WORK INSTRUCTIONS –
1. In the Complexions review, begin at the words "Intrepid: Complexions Contemporary" and stop after "and perfect feet.", switching "Joyce Theater" to "Apollo Theater".
2. List every person named in the Complexions review.

PAGE EXCERPT –
###

Intrepid: Complexions Contemporary Ballet Dances Freedom
by Dana Nichols
Complexions Contemporary Ballet, headed by Dwight Rhoden and Desmond Richardson, returns to the Joyce Theater for its 28th season. The packed theater buzzes with the collegial energy of an audience full of dancers. Two Ailey dancers chat behind me in line, I sit next to a retired Complexions dancer, and all around I hear excited comments from dance students. As the lights dim, someone cheers joyfully, as if reuniting with a dear friend. In program A, the company performs two full length ballets choreographed by Rhoden: Snatched Back from the Edges, a world premiere, and Love Rocks, from 2020. The dancers in Complexions are aptly all different shapes, sizes and colors, but somehow still made in Desmond Richardson’s image: statuesque and muscular, with hyper-extended legs and perfect feet.
Originally a pandemic dance film that has now been adapted to the stage, Snatched Back from the Edges chronicles the pandemic and uprisings around the murder of George Floyd. The beginning is full of frenzied and sharp movements that convey the numb busyness of the early pandemic months. At first, I do not feel the emotional weight of these events, but as the choreography moves quickly between a never-ending stream of solos, duets, and trios, I feel a constant play with risk. The dancers unflinchingly fling themselves off-center in spite of the danger. Later, the movement softens in the dancers’ torsos and heads. The ensemble gestures more--they point their fingers to accuse, point to show, point up to a god. A dry voice sings with a thumping beat and the strictly contemporary ballet aesthetic relaxes into syncopated stomps and rooted pliés as the music shifts into gospel and hip hop. Despite the feeling that the choreography relies heavily on music and description to convey its message, joy arises from watching the dancers move dare-devilishly, expressing the full endurance of their bodies and spirits.
Love Rocks is set to a suite of Lenny Kravitz hits and the choreography fully embodies his multicultural utopic aura of free love. The women don black leather and mesh bustiers with skirts, while the men are adorned with black feathers and leathery pants. The piece begins with the company members holding each other. As they break apart, the dancers playfully relate to one another as if they are in the club, twisting their hips sensuously. Rhoden’s choreography is deeply technical, but also laced with an edge of sweaty, carefree sexuality. Between ferocious lifts, dancers bump and grind, salsa, and the women strut en pointe. Under feverish red lights, the frequency feels like the late part of the night when everyone stops thinking and finds the collective groove. The women throw themselves into countless high tilts with sickening precision while the men effortlessly spin off-balance. The group choreography features cascading canons in and out of each other and solos break out, flying into duets and trios with constant chaos. An elevated dancer tumbles forward in the air with swift velocity. Dancers throw their bodies with liberated abandon. In contrast to Snatched Back, Rhoden offers a different antidote to pain and oppression beyond fearlessness: loving someone.

###

INFORMATION PROVIDED –
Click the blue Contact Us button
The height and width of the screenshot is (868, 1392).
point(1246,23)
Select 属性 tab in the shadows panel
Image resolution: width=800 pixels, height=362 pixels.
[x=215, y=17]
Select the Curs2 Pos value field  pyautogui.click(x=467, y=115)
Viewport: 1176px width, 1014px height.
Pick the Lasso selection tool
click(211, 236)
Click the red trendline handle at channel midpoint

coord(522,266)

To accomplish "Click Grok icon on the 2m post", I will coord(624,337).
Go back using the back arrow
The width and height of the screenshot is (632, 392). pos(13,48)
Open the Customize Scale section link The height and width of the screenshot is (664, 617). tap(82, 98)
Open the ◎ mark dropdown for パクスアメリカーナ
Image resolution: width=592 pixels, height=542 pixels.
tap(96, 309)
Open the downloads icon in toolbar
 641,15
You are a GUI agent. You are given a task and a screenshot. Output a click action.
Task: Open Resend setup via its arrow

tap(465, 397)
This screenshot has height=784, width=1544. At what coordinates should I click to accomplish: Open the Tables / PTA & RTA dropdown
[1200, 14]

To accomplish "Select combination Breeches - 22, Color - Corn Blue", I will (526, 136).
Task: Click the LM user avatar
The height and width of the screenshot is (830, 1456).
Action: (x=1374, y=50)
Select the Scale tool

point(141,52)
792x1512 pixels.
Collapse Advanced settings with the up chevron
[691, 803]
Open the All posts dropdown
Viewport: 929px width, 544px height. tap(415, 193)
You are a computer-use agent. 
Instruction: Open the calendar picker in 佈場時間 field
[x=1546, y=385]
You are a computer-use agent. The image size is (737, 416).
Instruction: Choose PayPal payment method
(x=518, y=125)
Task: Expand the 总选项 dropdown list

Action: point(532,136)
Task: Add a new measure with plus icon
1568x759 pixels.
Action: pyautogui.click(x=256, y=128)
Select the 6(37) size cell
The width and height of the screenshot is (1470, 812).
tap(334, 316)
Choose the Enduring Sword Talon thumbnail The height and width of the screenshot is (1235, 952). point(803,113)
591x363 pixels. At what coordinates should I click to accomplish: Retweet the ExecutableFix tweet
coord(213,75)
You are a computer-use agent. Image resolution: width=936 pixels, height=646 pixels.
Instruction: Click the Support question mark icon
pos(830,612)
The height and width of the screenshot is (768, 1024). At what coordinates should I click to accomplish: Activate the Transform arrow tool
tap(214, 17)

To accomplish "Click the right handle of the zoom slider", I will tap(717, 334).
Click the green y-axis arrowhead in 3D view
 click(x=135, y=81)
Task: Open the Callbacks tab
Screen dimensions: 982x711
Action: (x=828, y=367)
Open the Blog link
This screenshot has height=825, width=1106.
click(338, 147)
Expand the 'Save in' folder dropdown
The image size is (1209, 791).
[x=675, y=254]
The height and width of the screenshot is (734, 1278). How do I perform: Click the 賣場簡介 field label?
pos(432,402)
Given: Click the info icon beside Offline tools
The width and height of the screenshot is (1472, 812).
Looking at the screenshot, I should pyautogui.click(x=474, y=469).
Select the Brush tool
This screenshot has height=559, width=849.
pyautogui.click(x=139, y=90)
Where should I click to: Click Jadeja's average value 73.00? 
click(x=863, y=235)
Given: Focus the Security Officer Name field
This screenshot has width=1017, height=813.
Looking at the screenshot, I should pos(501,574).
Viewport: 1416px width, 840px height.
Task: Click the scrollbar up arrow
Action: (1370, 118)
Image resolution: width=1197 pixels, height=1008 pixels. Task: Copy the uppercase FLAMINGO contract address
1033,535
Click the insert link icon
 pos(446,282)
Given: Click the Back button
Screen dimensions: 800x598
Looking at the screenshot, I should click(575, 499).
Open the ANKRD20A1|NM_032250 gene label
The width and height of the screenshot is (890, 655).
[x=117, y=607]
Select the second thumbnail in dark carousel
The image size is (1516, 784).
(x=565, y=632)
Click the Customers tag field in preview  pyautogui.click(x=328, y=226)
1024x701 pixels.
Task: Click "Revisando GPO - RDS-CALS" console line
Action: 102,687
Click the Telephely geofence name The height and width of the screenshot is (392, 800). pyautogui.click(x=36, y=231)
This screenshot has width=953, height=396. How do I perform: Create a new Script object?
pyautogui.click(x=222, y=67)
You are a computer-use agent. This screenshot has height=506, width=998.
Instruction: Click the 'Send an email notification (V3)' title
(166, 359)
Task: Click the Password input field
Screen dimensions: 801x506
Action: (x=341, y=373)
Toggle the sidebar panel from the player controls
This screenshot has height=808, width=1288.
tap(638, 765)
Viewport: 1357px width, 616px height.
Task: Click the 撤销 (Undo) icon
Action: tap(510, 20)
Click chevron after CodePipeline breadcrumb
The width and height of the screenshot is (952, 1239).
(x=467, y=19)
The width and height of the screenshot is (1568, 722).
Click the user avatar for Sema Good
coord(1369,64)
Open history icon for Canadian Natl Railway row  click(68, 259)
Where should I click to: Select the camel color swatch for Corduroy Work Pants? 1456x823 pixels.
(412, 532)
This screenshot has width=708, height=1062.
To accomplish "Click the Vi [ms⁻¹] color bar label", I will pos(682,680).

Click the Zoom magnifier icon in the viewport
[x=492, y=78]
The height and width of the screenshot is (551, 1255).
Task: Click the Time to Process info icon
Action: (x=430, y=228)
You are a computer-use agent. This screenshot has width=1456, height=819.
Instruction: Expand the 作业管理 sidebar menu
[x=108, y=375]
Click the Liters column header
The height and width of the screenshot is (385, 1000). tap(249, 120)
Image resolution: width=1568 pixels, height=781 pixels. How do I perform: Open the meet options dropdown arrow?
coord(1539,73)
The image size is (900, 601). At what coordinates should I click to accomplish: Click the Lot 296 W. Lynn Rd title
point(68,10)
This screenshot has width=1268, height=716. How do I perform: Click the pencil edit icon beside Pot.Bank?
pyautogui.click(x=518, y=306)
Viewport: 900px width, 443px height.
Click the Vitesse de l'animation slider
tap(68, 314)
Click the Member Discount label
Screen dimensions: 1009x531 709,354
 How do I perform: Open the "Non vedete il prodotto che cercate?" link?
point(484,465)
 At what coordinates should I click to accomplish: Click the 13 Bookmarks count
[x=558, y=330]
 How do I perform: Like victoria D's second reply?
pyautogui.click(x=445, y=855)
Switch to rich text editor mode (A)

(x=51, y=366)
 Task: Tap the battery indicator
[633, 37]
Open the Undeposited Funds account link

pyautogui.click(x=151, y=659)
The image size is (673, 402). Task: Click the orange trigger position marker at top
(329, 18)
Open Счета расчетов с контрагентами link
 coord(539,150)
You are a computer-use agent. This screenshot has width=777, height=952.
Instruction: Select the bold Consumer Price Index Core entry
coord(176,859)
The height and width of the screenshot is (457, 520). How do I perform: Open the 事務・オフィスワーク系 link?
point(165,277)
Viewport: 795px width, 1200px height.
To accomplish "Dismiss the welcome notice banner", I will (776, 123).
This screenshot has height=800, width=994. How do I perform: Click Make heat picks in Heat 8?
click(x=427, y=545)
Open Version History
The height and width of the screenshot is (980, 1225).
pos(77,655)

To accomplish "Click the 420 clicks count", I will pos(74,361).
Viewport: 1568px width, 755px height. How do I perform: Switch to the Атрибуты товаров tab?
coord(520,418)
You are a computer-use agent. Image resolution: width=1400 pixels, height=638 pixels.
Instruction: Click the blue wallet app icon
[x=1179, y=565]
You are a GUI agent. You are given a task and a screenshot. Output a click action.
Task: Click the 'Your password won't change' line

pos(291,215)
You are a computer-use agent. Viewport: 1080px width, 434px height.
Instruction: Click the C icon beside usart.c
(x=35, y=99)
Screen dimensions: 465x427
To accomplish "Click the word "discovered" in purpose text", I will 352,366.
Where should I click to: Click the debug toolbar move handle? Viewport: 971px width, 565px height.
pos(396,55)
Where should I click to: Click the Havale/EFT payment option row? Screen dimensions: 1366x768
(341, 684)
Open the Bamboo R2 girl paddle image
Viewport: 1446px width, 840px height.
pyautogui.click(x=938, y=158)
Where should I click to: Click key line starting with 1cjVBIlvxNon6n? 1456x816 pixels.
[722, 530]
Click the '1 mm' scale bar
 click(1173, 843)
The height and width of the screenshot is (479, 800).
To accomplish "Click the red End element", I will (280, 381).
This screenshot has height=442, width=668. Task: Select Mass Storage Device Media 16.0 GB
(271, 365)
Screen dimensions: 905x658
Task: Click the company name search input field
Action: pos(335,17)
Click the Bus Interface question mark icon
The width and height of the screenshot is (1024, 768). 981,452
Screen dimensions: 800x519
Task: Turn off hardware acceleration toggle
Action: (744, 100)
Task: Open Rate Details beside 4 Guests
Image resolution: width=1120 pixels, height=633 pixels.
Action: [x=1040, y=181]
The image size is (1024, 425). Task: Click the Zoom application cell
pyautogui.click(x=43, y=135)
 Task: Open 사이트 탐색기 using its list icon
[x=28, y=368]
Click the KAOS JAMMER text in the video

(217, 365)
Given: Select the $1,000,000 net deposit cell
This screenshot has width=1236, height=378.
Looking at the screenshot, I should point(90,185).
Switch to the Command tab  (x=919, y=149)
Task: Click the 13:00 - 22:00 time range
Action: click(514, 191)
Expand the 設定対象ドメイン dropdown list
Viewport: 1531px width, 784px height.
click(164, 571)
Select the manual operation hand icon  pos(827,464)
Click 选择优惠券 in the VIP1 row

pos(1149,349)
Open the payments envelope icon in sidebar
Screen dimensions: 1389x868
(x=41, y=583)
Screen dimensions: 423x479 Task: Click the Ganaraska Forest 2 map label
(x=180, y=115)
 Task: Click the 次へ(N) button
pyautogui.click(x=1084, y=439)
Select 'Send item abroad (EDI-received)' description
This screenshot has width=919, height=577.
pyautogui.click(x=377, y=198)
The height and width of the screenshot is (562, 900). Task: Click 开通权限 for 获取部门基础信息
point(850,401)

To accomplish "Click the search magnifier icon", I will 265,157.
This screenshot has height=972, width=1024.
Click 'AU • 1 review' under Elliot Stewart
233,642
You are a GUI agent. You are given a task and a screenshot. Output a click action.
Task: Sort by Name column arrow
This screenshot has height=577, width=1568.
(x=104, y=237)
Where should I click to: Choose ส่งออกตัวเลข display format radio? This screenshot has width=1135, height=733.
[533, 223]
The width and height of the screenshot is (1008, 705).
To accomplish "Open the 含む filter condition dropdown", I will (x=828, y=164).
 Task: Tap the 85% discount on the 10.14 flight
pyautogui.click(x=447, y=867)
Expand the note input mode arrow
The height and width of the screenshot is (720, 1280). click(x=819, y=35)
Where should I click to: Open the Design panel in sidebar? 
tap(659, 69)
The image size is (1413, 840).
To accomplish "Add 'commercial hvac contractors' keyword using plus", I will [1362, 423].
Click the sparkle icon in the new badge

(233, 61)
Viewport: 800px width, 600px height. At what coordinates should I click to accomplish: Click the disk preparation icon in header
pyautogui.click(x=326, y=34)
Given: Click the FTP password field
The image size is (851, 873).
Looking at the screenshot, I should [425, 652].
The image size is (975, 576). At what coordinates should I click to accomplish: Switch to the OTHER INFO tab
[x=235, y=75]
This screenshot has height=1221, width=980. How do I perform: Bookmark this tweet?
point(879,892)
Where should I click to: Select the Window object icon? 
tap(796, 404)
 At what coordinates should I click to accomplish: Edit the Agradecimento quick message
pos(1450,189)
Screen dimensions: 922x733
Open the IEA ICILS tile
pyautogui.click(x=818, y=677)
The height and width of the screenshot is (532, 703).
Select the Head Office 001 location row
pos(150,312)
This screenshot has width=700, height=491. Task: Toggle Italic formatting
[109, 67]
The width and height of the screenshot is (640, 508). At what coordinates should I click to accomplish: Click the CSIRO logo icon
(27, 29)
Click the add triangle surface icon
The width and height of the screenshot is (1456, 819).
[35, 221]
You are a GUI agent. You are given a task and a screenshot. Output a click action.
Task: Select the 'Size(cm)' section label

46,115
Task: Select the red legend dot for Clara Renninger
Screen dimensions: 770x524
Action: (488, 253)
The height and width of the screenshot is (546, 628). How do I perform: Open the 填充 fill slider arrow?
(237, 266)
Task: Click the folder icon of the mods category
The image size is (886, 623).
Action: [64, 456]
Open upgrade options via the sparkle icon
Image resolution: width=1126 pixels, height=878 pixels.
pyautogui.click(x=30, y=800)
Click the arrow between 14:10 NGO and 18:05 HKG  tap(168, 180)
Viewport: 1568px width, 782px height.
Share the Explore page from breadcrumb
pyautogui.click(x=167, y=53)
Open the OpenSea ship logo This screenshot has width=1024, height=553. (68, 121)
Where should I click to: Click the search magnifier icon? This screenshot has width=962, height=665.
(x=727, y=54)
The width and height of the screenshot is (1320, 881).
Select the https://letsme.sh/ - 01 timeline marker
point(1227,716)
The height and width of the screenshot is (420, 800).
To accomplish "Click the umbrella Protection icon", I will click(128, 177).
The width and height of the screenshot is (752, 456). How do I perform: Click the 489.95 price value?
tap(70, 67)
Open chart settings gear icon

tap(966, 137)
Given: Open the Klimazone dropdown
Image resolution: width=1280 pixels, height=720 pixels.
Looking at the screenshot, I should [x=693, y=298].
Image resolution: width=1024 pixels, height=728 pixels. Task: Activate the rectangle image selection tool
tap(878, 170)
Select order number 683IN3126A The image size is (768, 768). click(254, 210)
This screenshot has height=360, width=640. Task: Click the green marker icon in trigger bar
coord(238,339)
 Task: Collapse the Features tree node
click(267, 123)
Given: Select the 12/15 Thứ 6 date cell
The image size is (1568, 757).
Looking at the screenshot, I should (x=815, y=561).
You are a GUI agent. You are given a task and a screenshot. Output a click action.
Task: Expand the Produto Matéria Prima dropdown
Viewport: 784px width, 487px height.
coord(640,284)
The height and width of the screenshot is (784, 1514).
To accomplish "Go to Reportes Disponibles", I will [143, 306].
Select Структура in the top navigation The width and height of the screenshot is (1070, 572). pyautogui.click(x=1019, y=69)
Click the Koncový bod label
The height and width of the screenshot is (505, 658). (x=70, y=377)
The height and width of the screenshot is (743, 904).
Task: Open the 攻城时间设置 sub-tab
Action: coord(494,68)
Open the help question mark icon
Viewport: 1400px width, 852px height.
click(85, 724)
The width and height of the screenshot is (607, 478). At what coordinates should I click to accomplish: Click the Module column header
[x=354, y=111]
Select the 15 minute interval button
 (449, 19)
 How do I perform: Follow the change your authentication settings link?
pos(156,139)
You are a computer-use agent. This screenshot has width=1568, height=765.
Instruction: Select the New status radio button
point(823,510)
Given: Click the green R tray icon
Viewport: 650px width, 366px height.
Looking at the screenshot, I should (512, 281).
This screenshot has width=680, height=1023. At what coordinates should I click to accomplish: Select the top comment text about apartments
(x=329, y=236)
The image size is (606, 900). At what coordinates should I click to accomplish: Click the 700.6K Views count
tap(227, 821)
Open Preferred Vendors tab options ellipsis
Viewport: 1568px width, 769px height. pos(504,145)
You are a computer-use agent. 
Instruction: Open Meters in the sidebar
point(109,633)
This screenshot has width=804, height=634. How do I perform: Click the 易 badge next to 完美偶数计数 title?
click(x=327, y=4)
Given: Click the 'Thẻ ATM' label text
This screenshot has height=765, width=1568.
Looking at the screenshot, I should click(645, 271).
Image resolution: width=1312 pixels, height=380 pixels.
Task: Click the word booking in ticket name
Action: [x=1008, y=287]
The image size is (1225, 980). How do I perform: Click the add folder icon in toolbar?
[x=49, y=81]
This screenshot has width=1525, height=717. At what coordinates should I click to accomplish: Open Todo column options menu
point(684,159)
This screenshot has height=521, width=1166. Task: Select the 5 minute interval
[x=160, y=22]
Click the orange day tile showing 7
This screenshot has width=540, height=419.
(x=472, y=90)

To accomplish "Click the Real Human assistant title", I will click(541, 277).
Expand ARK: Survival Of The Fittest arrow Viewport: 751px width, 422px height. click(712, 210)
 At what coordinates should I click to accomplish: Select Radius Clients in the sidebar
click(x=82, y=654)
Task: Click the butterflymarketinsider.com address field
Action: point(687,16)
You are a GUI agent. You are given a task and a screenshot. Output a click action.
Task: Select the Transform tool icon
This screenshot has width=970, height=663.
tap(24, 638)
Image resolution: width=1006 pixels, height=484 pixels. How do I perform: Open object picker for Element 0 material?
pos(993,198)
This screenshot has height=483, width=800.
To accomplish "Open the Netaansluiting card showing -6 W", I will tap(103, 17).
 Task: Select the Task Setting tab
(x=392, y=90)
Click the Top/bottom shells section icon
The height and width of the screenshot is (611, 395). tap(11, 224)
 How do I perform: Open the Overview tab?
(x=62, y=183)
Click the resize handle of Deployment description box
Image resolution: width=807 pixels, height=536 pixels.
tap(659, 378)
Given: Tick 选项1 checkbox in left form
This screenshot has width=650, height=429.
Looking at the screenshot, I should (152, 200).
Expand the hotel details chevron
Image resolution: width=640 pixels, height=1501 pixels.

###

RESULTS FOR EACH TASK –
1.
Intrepid: Complexions Contemporary Ballet Dances Freedom
by Dana Nichols
Complexions Contemporary Ballet, headed by Dwight Rhoden and Desmond Richardson, returns to the Apollo Theater for its 28th season. The packed theater buzzes with the collegial energy of an audience full of dancers. Two Ailey dancers chat behind me in line, I sit next to a retired Complexions dancer, and all around I hear excited comments from dance students. As the lights dim, someone cheers joyfully, as if reuniting with a dear friend. In program A, the company performs two full length ballets choreographed by Rhoden: Snatched Back from the Edges, a world premiere, and Love Rocks, from 2020. The dancers in Complexions are aptly all different shapes, sizes and colors, but somehow still made in Desmond Richardson’s image: statuesque and muscular, with hyper-extended legs and perfect feet.

2.
Dana Nichols
Dwight Rhoden
Desmond Richardson
George Floyd
Lenny Kravitz